Consigne 1: Selon le texte sur les limites de la démonstration, quelles sont les deux qualités professionnelles de Michel Desmurget ?
Consigne 2: D'après le texte sur les limites de la démonstration, pourquoi l'observation seule ne suffit-elle pas à l'automatisation d'un geste ? Répondez en une à trois phrases.
Consigne 3: Recopiez fidèlement le passage du texte sur les limites de la démonstration qui va de "3/ Pour qu'il" à "de la vidéo.".

Texte fourni:
# # # # # # #
Toutes ces données issues de différents champs montrent bien l'intérêt que peut revétir la démonstration dans la pédagogie sportive, seulement, nous pouvons nous demander si cette pratique en elle même peut être une suffisante à la progression technique des joueurs
Les limites de la démonstration
Nous sommes par ailleurs tous conscient qu'observer ne suffit pas forcément pour reproduire exactement le modèle demandé avec autant d'efficacité : en effet, ce n'est pas en montrant un coup droit de Roger Federer à un débutant qu'il va être capable par la suite de le reproduire, idem dans d'autres apprentissages comme la conduite par exemple : regarder quelqu'un réaliser parfaitement un créneau n'est pas un gage de réussite pour l'observateur.
Plusieurs auteurs ont démontré cette limite de la démonstration dans l'apprentissage sportif, et en particulier Michel Desmurget, docteur en neuro-physiologie et enseignant professionnel de tennis qui consacre une ouvrage à cette pratique : Imitation et apprentissage moteur : des neurones miroirs à la pédagogie du geste sportif, Edition Solal. Ce double point de vue de théoricien mais également d'homme de terrain rend cet ouvrage assez incontournable sur la question où il pose certaines limites à cette pratique
1/ La tendance d'imitation porte sur le contenu fonctionne de l'acte moteur (que faire) et non sur le détail cinématique du geste (comment faire). Ce qui est imité c'est l'action, pas le mouvement On peut d'ailleurs se rendre compte sur la photo suivante que le bébé, s'il reproduit globalement le geste de l'adulte ne le reproduit que non parfaitement :
@ ca-coule-de-source.overblog.net
2/ Si l'observation d'une action entraîne une activation de certaines aires motrices dites miroirs, cette activation n'est observée que si l'action fait partie du répertoire moteur de l'observateur : en d'autres termes, il n'y a activations des neurones miroirs seulement si le geste réalisé est déjà connu par le pratiquant.
3/ Pour qu'il y ait imitation, il faut que le sujet ait une idée précise de la forme que prend son corps dans l'espace. Or, chez beaucoup de joueurs, en particulier chez les débutants, il ya un fossé entre le geste réalisé et le geste que le joueur pense réaliser. Cette différence est d'ailleurs souvent source de conflit avec l'enseignant qui ne peut être parfois résolu que par l'apport de la vidéo.
4/ Pour qu'il y ait automatisation, il faut qu'il y ait confrontation directe avec la tâche à effectuer. Observer seul ne suffit pas, car elle ne procure aucune information sur la dynamique du mouvement (les muscles à mettre en action) ou encore le rythme.
# # # # # # #
Données fournies:
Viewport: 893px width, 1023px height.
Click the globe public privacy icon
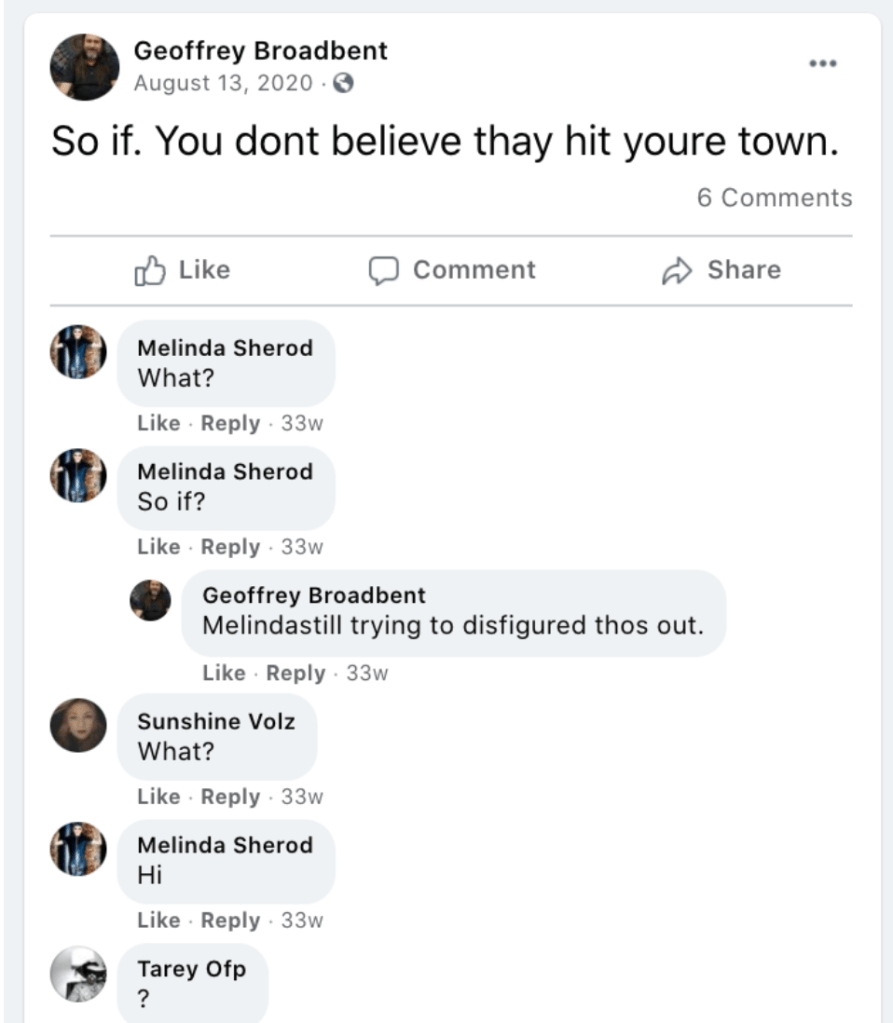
# # # # # # #
Réponse correcte 1: Il est docteur en neuro-physiologie et enseignant professionnel de tennis.

Réponse correcte 2: L'observation ne procure aucune information sur la dynamique du mouvement, c'est-à-dire sur les muscles à mettre en action, ni sur le rythme. Une confrontation directe avec la tâche à effectuer est donc nécessaire.

Réponse correcte 3:
3/ Pour qu'il y ait imitation, il faut que le sujet ait une idée précise de la forme que prend son corps dans l'espace. Or, chez beaucoup de joueurs, en particulier chez les débutants, il ya un fossé entre le geste réalisé et le geste que le joueur pense réaliser. Cette différence est d'ailleurs souvent source de conflit avec l'enseignant qui ne peut être parfois résolu que par l'apport de la vidéo.